Leave out the pictures and repeat every record exactly.
··· Records supplied ···
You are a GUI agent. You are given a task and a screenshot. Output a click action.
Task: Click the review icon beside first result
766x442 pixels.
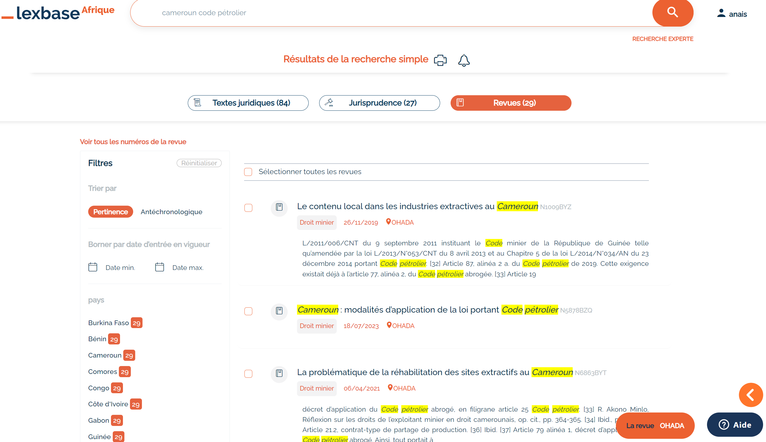point(279,207)

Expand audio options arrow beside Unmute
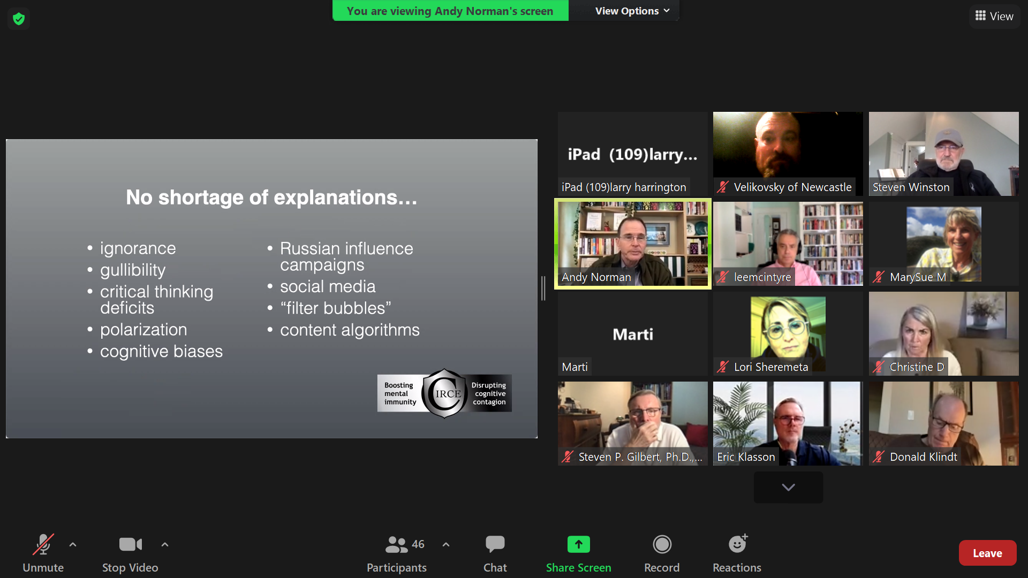click(x=73, y=544)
···
Answer below »
You are a GUI agent. You are given a task and a screenshot. Output a click action.
Task: Click the review icon beside first result
766x442 pixels.
point(279,207)

Expand audio options arrow beside Unmute
click(x=73, y=544)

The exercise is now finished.